= Benjamin S. Blanchard =

American systems engineer (1929–2019)

Benjamin Seaver Blanchard, Jr. (July 20, 1929 – July 11, 2019) was an American systems engineer and emeritus professor of industrial and systems engineering at Virginia Tech, who was awarded the INCOSE Pioneer Award jointly with Wolt J. Fabrycky as "practitioner, teacher, and advocate of Systems Engineering."

== Biography ==
Blanchard received his BS in civil engineering from the University of Maine in 1951, and did some graduate coursework in electrical engineering. In 1969, he received his MBA from the University of Rochester as part of an executive development program.

In the early 1950s, Blanchard started working at U.S. Air Force, where he became electronics maintenance officer. In 1953, he moved to industry working as engineer in the fields of design, field service, staff and management with Boeing Commercial Airplanes, Sanders Associates, Bendix Corporation, and General Dynamics.

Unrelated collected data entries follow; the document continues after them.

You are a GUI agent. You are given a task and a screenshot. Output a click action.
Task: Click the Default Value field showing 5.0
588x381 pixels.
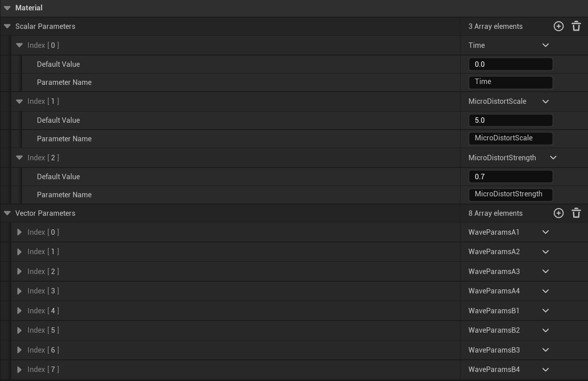(x=510, y=121)
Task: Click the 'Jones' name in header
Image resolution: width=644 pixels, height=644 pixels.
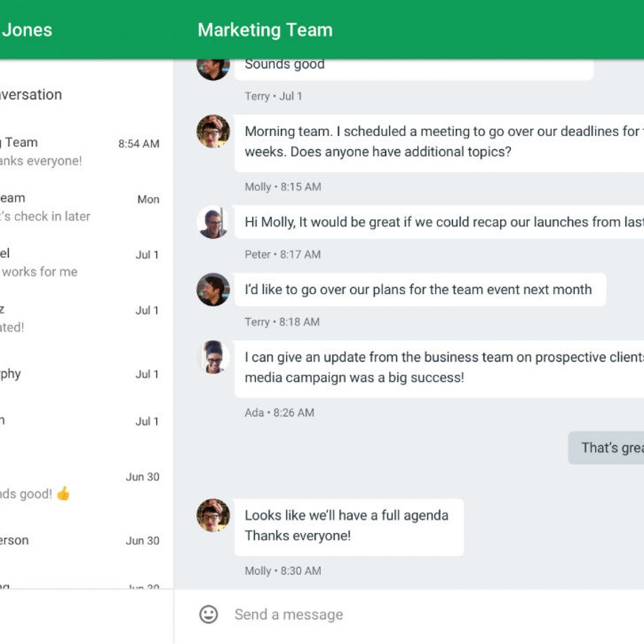Action: [27, 30]
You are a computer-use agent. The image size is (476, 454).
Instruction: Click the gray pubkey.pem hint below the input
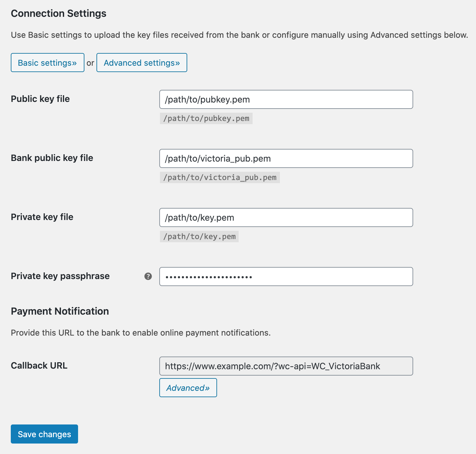pyautogui.click(x=206, y=118)
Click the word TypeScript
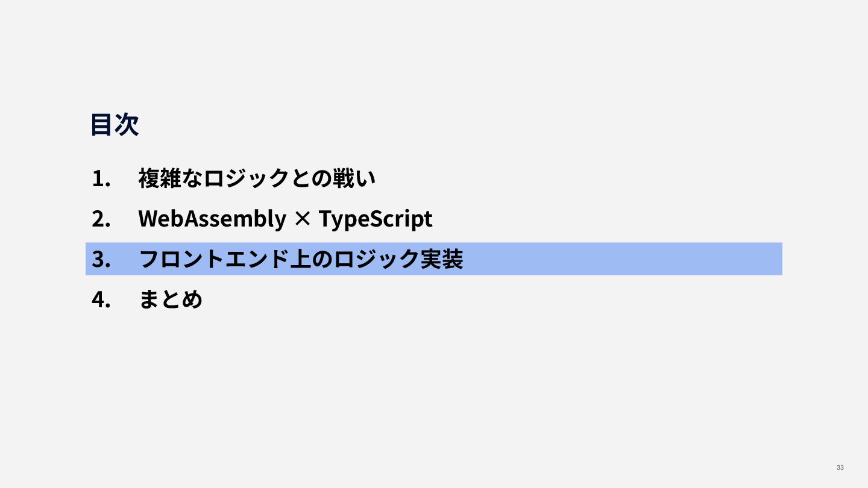The width and height of the screenshot is (868, 488). (x=376, y=219)
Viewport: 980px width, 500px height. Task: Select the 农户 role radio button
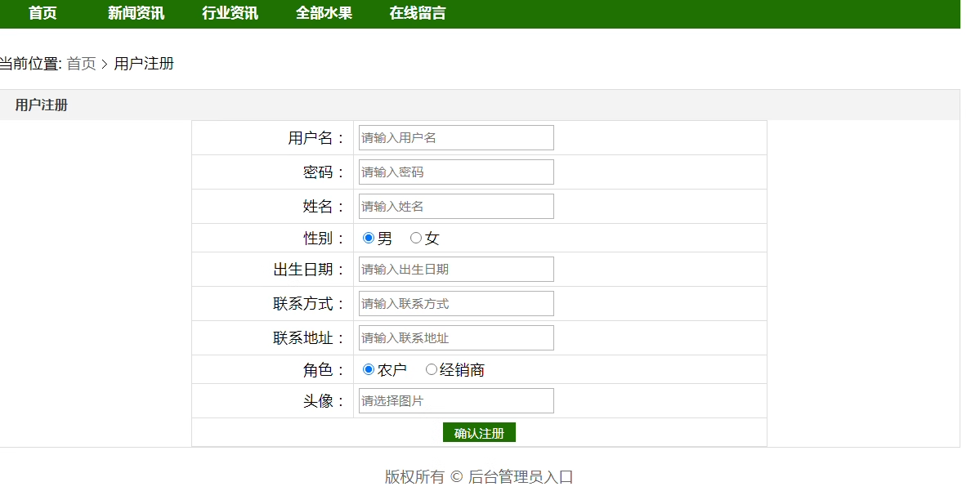coord(369,370)
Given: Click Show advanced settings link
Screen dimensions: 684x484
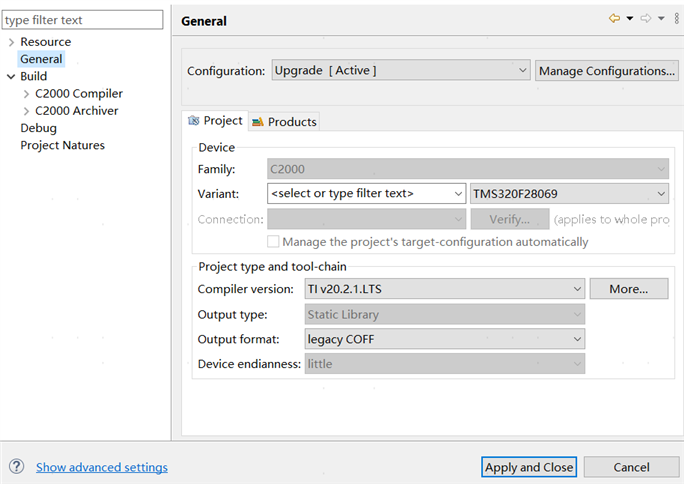Looking at the screenshot, I should click(102, 467).
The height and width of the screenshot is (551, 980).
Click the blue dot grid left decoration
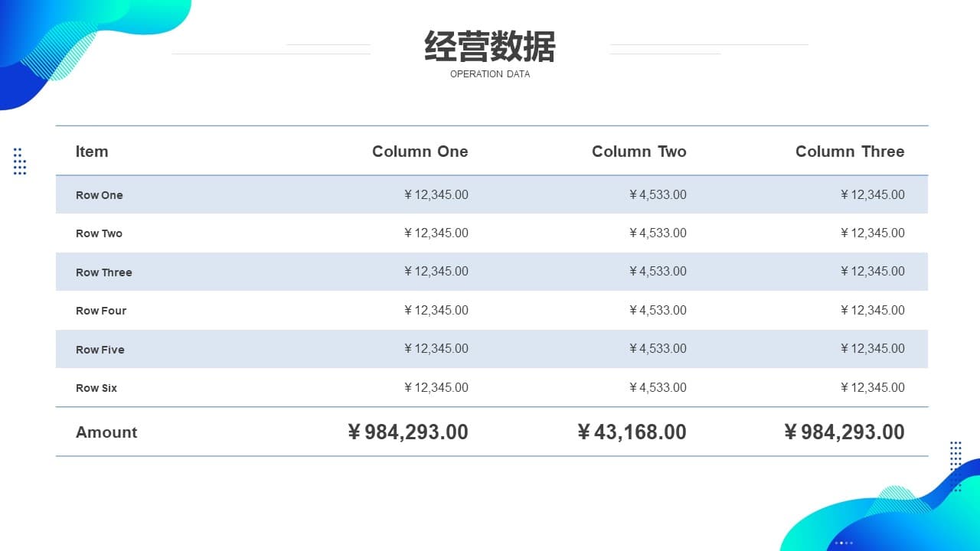click(20, 161)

In 1970, he was appointed professor of industrial and systems engineering at Virginia Tech, where he served until his retirement in 1997. At Virginia Tech Blanchard has been assistant dean of the College of Engineering, and he has been visiting professor at the University of Exeter.

Blanchard has been president of the International Society of Logistics, and in 2000 was awarded the INCOSE Pioneer Award for his contributions as "practitioner, teacher, and advocate of Systems Engineering. His service, as a team member with Dr. Wolt Fabrycky, allowed them to articulate the principles and objectives of systems engineering in a manner that conveys the tremendous potential and value added by this discipline.".

Ben died after a brief illness on July 11, 2019, at his residence in Charlottesville, Virginia, surrounded by his family.

== Publications ==
Blanchard has authored and co-authored several textbooks and numerous articles. A selection:
- Blanchard, Benjamin S., and Wolter J. Fabrycky. Systems engineering and analysis. 5th Ed. Englewood Cliffs, New Jersey: Prentice Hall, 2010.
- Blanchard, Benjamin S. Design and manage to life cycle cost. Oregon: M/A Press, 1978.
- Fabrycky, Wolter J., and Benjamin S. Blanchard. Life-cycle cost and economic analysis. Englewood Cliffs, NJ: Prentice-Hall, 1991.
- Blanchard, Benjamin S. Maintainability: A key to effective serviceability and maintenance management. Vol. 13. John Wiley & Sons, 1995.
- Blanchard, Benjamin S. System engineering management. Vol. 4. Wiley, 2003.